#### ESTRATTO DELLA FONTE
'''

Tornato a Bomarzo nel gen. 1547, trovò compiuta la chiesa parrocchiale fatta costruire dalla moglie Giulia durante la sua assenza. Sempre seguendo le scelte politiche dei Farnese, prese parte al conflitto nelle Fiandre a fianco delle truppe francesi; nella battaglia di Hesdin gli imperiali colsero una gran vittoria e O., insieme a molti altri, fu preso prigioniero (17 luglio 1553) e custodito nel castello di Namur, poi in quello di Sluis. Liberato nell’estate del 1555, fu ben presto coinvolto in nuove azioni antiasburgiche dei Farnese e inviato a Parigi nell’estate del 1556, donde tornò nel gen. 1557 avendo i Farnese mutato disegno. Subito fu chiamato dal papa a combattere nella guerra di Campagna scoppiata tra Paolo IV e il duca d’Alba viceré spagnolo di Napoli. Era capitano pontificio a Velletri, quando nel 1557 la ribelle Montefortino (oggi Artena) finse di volersi sottomettere al papa; O. vi mandò una compagnia di soldati, che fu trucidata fino all’ultimo uomo in un’imboscata. La furibonda collera di Paolo IV volle allora la conquista di Montefortino, con la distruzione del borgo e il massacro della popolazione, cui O. prese parte ma senza responsabilità di comando.

'''

#### DATI MOSTRATI
'''

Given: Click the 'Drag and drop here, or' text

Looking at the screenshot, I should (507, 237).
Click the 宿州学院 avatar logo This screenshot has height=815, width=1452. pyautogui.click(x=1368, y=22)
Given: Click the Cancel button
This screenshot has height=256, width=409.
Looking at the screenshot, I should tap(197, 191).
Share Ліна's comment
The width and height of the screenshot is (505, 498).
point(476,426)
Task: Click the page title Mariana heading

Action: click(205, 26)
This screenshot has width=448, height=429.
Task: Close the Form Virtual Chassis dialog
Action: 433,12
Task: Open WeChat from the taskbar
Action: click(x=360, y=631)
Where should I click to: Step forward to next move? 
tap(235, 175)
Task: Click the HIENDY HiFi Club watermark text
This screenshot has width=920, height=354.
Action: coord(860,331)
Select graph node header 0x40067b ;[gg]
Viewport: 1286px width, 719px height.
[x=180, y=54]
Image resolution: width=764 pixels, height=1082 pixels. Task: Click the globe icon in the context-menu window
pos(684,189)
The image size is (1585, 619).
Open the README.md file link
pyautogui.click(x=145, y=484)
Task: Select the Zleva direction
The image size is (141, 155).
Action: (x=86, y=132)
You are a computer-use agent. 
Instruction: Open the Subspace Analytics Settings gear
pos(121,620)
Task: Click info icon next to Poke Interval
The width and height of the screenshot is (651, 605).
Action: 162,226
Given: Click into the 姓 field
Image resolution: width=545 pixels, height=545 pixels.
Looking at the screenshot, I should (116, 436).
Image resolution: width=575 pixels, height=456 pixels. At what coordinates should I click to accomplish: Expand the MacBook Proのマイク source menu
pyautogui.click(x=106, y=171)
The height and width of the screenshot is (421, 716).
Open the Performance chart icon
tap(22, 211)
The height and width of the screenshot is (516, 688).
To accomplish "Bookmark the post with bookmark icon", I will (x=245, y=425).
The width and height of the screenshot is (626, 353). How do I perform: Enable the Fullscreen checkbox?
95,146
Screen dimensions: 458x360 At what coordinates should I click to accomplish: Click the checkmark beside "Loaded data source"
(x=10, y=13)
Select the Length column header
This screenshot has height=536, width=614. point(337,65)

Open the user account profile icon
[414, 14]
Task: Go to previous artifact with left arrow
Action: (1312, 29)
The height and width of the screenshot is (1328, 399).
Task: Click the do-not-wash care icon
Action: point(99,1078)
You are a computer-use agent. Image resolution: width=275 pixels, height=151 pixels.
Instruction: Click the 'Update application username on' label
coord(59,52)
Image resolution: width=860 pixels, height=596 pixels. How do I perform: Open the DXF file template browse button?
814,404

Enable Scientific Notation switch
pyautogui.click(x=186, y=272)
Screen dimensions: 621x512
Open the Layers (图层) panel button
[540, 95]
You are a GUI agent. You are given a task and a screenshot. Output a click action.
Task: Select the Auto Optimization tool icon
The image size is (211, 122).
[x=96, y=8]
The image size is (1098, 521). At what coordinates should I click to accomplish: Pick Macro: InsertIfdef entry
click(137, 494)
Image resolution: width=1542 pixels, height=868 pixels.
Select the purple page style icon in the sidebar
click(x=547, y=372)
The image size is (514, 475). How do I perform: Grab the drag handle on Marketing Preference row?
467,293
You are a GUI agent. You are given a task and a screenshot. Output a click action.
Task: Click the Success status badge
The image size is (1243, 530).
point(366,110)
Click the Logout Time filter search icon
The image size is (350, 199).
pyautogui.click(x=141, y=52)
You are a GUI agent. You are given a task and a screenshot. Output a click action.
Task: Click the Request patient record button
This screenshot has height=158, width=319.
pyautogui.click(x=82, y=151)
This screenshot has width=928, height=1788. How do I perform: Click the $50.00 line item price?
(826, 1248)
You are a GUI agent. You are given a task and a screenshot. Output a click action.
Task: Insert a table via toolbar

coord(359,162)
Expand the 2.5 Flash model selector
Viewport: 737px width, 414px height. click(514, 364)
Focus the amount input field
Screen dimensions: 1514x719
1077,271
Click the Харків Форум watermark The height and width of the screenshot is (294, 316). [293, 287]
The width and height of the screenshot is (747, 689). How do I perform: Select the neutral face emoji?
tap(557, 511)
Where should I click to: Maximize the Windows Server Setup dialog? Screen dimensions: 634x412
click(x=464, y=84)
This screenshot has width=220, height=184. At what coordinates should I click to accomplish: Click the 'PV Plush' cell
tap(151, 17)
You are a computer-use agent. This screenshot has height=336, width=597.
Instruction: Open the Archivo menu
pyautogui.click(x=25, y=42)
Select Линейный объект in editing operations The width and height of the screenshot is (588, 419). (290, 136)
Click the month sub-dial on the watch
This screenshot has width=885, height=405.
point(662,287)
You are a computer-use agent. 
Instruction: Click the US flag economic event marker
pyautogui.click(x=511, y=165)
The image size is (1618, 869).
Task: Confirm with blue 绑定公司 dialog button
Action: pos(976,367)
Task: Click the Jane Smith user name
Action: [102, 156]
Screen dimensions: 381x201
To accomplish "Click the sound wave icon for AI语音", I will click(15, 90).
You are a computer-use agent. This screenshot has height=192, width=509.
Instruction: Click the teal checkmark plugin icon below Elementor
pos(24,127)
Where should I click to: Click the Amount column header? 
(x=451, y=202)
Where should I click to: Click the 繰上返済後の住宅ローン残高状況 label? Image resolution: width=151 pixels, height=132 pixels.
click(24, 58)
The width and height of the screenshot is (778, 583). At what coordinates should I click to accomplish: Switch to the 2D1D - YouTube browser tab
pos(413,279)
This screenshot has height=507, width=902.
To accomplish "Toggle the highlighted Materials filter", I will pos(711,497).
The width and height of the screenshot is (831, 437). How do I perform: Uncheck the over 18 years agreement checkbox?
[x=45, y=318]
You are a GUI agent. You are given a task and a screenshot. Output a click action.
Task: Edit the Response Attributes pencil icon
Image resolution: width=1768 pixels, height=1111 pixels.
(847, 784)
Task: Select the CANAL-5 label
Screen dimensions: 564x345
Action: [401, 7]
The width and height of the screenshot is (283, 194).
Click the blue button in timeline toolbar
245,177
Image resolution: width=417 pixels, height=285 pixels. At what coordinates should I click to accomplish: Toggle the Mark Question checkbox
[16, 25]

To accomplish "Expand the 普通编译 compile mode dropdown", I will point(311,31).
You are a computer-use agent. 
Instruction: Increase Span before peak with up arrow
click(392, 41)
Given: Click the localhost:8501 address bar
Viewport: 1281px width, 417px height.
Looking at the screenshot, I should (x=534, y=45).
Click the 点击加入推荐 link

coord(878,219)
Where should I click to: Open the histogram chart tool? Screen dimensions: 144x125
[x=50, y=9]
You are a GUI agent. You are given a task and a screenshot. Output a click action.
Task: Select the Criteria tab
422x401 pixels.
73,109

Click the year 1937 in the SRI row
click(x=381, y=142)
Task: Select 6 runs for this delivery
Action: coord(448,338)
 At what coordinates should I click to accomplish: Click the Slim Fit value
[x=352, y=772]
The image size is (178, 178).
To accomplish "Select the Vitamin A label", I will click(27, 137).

'''

Per ciascuna affermazione indica se concorda con l'estratto della fonte, rispondendo sì o no e citando testualmente le parole che lo stabiliscono.
(a) La chiesa parrocchiale di Bomarzo fu fatta costruire dalla moglie Giulia mentre O. era assente.
(b) Dopo la cattura a Hesdin, O. fu tenuto prigioniero soltanto nel castello di Namur.
(c) Nella conquista di Montefortino O. ebbe il comando delle operazioni.

(a) Sì: "trovò compiuta la chiesa parrocchiale fatta costruire dalla moglie Giulia durante la sua assenza".
(b) No: "custodito nel castello di Namur, poi in quello di Sluis".
(c) No: "cui O. prese parte ma senza responsabilità di comando".